In Phila. Indem. Ins. Co., a/s/o Baldwin Real Estate Corp. v. Barker, 2021 U.S. Dist. LEXIS 87642 (N.D.N.Y. May 7, 2021), the United States District Court for the Northern District of New York considered whether the plaintiff, Philadelphia Indemnity Insurance Company (PIIC), a subrogating insurer, could prove its damages claim through the testimony of its adjuster, without an damages expert. The court held that, where the plaintiff’s damages proof was based on repair costs and the defendant offered no expert of its own related to the diminution in fair market value, the plaintiff could prove its damages using the adjuster’s testimony.
PIIC provided property insurance coverage to Baldwin Real Estate Corporation (Baldwin). The policy insured a four-unit apartment building in New York. A fire destroyed the building and the contents within. Following the loss, Baldwin filed a claim with PIIC seeking the recovery of its losses. PIIC honored the claim and filed a subrogation action against Kathleen Burke Barker (Barker), alleging that her careless disposal of smoking materials caused the fire. PIIC sought to recover the amount it paid to restore the building to its pre-loss condition.
As evidence of damages, PIIC produced the report of Christopher Vaughn (Vaughn), a general adjuster. The report included, among other things, invoices from the contractor responsible for the reconstruction of the building and the contractor responsible for the code upgrades. Although PIIC produced Vaughn’s report in support of its damages claim, PIIC did not identify Vaughn as an expert. PIIC disclosed only its consulting fire investigator as an expert, whose report addressed the cause of the fire rather than the damages the fire caused.
Barker filed a motion for summary judgment, arguing that PIIC failed to sufficiently prove the damages it sustained as a result of the fire for two reasons. First, Barker argued that PIIC needed an expert to support its claimed damages. Second, Barker argued that the report prepared by the general adjuster reflected only an agreed-to settlement amount rather than the actual cost to restore the building. The court rejected both arguments.
In New York, “the proper measure of damages for permanent injury to real property is the lesser of the decline in market value and the cost of restoration.” Once the plaintiff has proven one of the two measures, the burden shifts to the defendant to prove “that a lesser amount will sufficiently compensate for the loss.” As a result, if the defendant does not offer evidence of an alternative measure of damages, the measure of damages introduced by the plaintiff will apply.
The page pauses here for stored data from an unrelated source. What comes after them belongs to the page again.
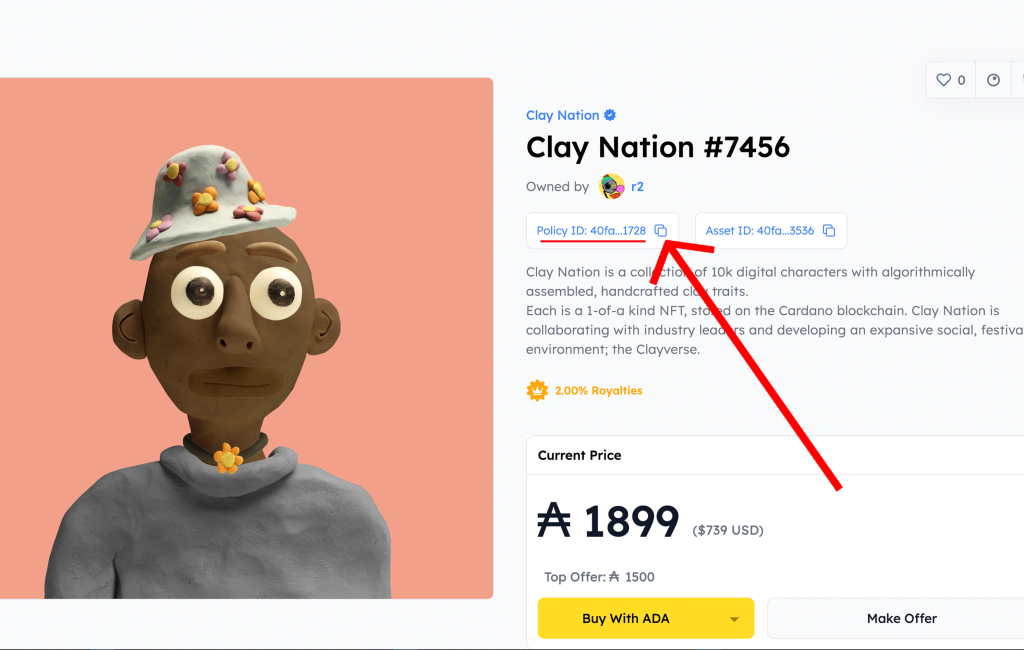Click the Top Offer 1500 amount
Image resolution: width=1024 pixels, height=650 pixels.
coord(640,577)
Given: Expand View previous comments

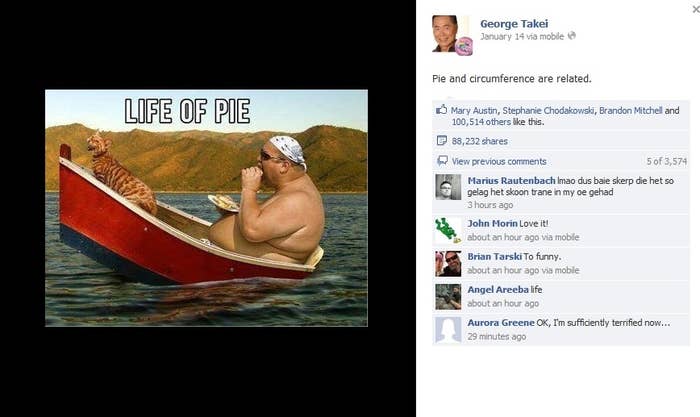Looking at the screenshot, I should click(499, 161).
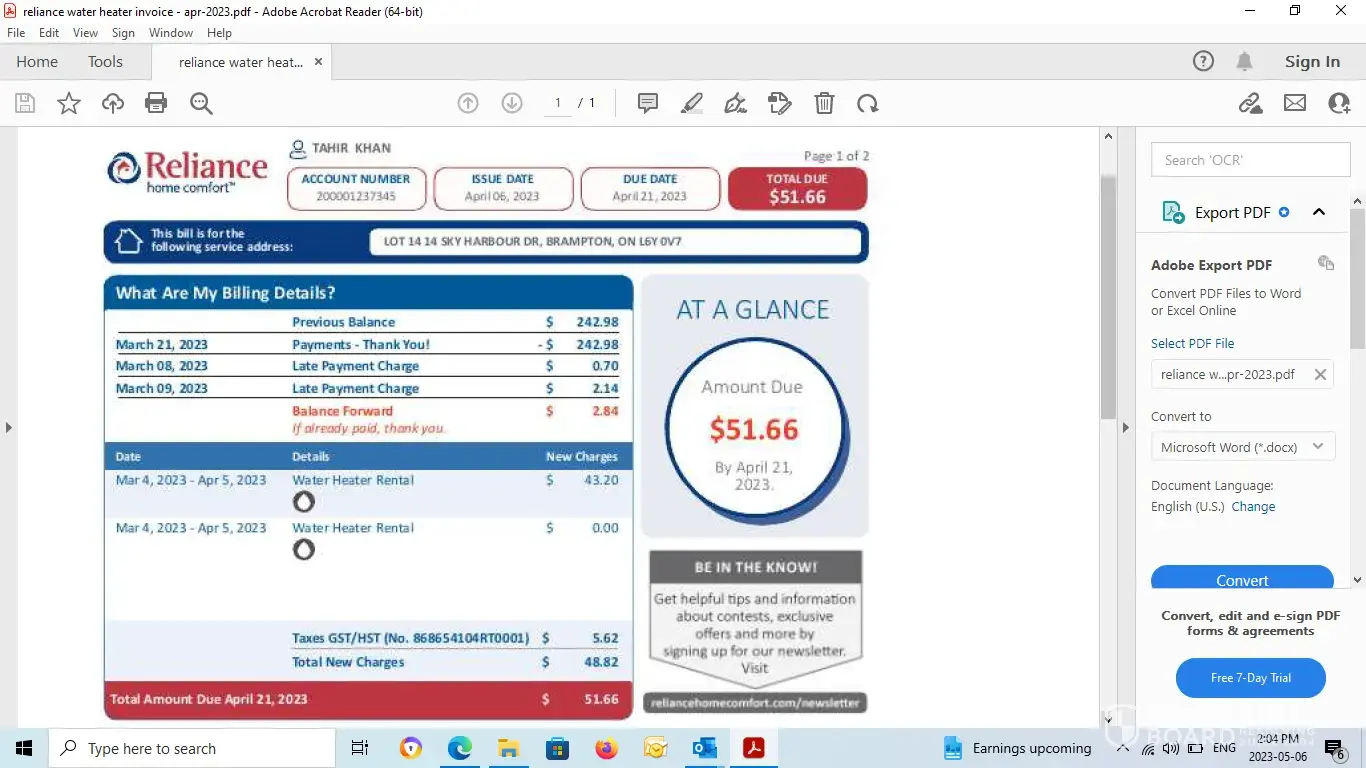Expand the left navigation pane arrow
Viewport: 1366px width, 768px height.
9,427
The court first considered Barker’s argument that PIIC needed an expert to sustain its claimed damages. The court found that, through Vaughn, PIIC presented evidence of the actual cost to rebuild the building, which the court found would require no “scientific, technical, or other specialized knowledge” so as to even permit an expert to testify under Evidence Rule 702, let alone require one. Thus, the court determined that PIIC met its burden of showing what it actually paid to rebuild the building by supplying the invoices it accrued paying contractors.
Next, the court considered Barker’s argument that the report prepared by the general adjuster reflected only an agreed-to settlement amount. PIIC disputed Barkers claims, arguing that the report reflected the cost of restoration. Because there was a dispute of material fact as to what the report showed, the court denied Barker’s motion for summary judgment, noting it would be up to the factfinder to determine what the costs in the report reflected and whether PIIC met its burden of proof.
The Barker case establishes that, in New York, there is no specific requirement that damages to real property be proven through expert testimony. However, if a subrogating carrier seeks to recover the cost of restoration, in addition to having its adjuster testify as to the cost of repairs, it should also consider having its adjuster, as an expert, testify that, based on his or her knowledge, training and industry experience, the costs were fair and reasonable, and the work necessary, to restore the building to its pre-loss condition. Doing so will lower the risk of the subrogating insurer failing to prove the essential element of damages.